La gobernadora gracias al dinero enviado por su hermano reunió tropas comenzando una campaña para restituir la autoridad en los sitios sublevados derrotando los movimientos populares calvinistas, saliendo de Flandes muchos de sus cabecillas, incluido el propio Orange que había mantenido una aptitud dudosa y que ante la propuesta de Margarita de jurar fidelidad al rey, partió para Alemania para no tener que hacerlo. Margarita envió cartas a Felipe pidiéndole moderación ante el peligro de agravamiento nuevamente de la situación y el enquistamiento del problema, pero el rey desoyó de nuevo el consejo de su hermanastra y aconsejado por la facción albista, partidaria de más mano dura e intransigente en materia de religión, envió al duque de Alba, al frente de sus tropas. La llegada de Alba a Flandes, hizo que Margarita, que mantenía fuertes discrepancias con él, pidiera a su hermanastro dejar el gobierno de Flandes regresando a Italia.
En 1572 fue nombrada gobernadora de los Abruzos y en 1578, muerto Juan de Austria, Felipe II le propuso el gobierno civil de los Países Bajos, dejando el mando militar en manos de su hijo, Alejandro Farnesio. Pero a Alejandro no le hizo gracia tener que compartir el poder con nadie, aunque la gobernadora fuera su madre y amenazó con abandonar si le imponían compartir el mando. El monarca accedió finalmente otorgándole a su sobrino ambos mandos en 1581. Margarita entonces solicito a su hermano varias veces regresar a Italia, pero este no se lo concedió hasta 1583. No regresó a Parma, si no que acabó instalándose en la ciudad de Ortona donde construyo su palacio, falleciendo el 18 de enero de 1586.
Margarita de Parma, ha sido uno de esos personajes descuidados por la historia, siendo uno de los personajes más relevantes de la política española del siglo XVI.
Aunque afectivamente Felipe no estaba tan unido a ella, sí que confío en su buen hacer al nombrarla gobernadora. Su importancia fue capital para solucionar el gran conflicto que supuso la rebelión de Flandes, gracias a su talante conciliador, negociador y abierto a buscar soluciones, consiguió pacificar el país y derrotar la revuelta calvinista, solo la cerrazón de su hermanastro optando por medidas más duras e incompresibles en las diecisiete provincias dieron al fracaso con lo conseguido por ella.
Por último y como todas las mujeres Habsburgo fue una gran mecenas.
En su tumba, en la iglesia de San Sixto en Piacenza, reza el epitafio: “Aquella que gobernando Bélgica en nombre de Felipe, Rey de las Españas, consiguió la Paz”

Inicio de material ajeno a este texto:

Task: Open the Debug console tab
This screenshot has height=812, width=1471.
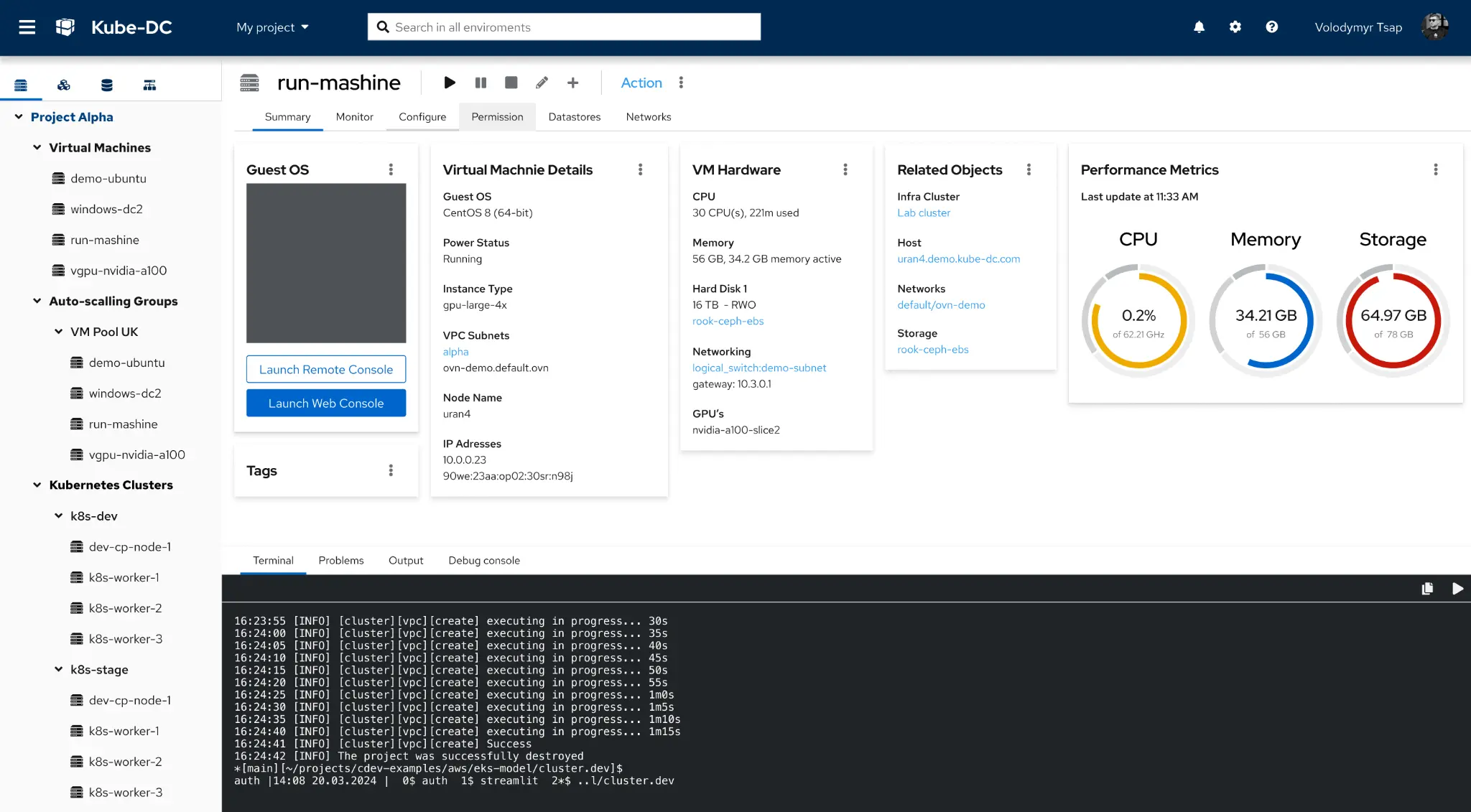Action: tap(483, 560)
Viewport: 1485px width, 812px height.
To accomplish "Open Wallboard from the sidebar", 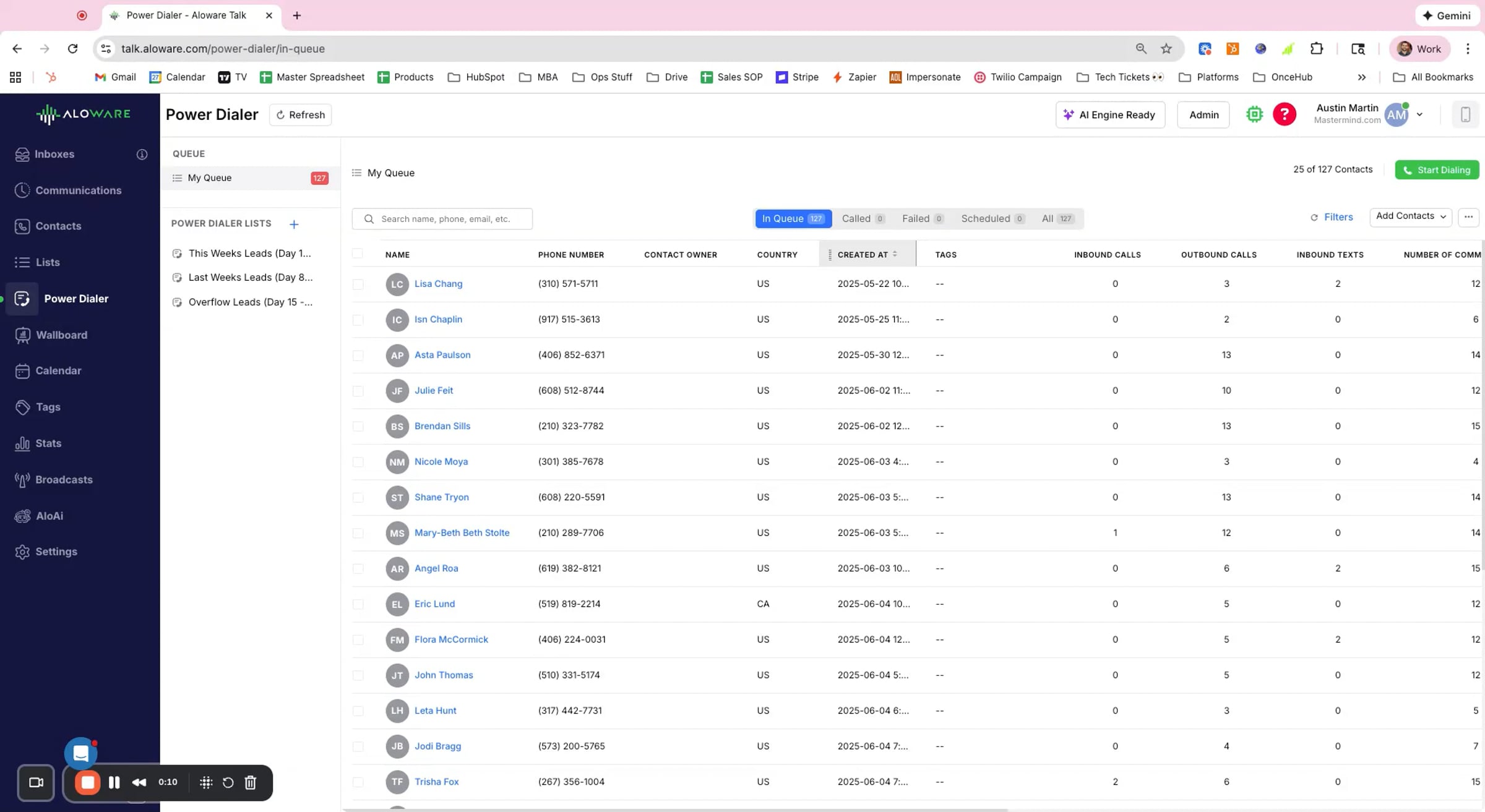I will pos(61,335).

Para finalizar hay que resaltar como los regentes Austrias a pesar de usar a las mujeres de su familia como moneda de cambio, confiaron ciegamente en ellas para el gobierno de unos territorios tan extensos. Y como ellas respondieron con un alto grado de eficacia, una gran inteligencia y saber hacer para el gobierno de los distintos reinos de los que se ocuparon, siendo siempre absolutamente fieles a su dinastía.
Quizá ese fue el secreto del éxito tanto de Carlos como de Felipe.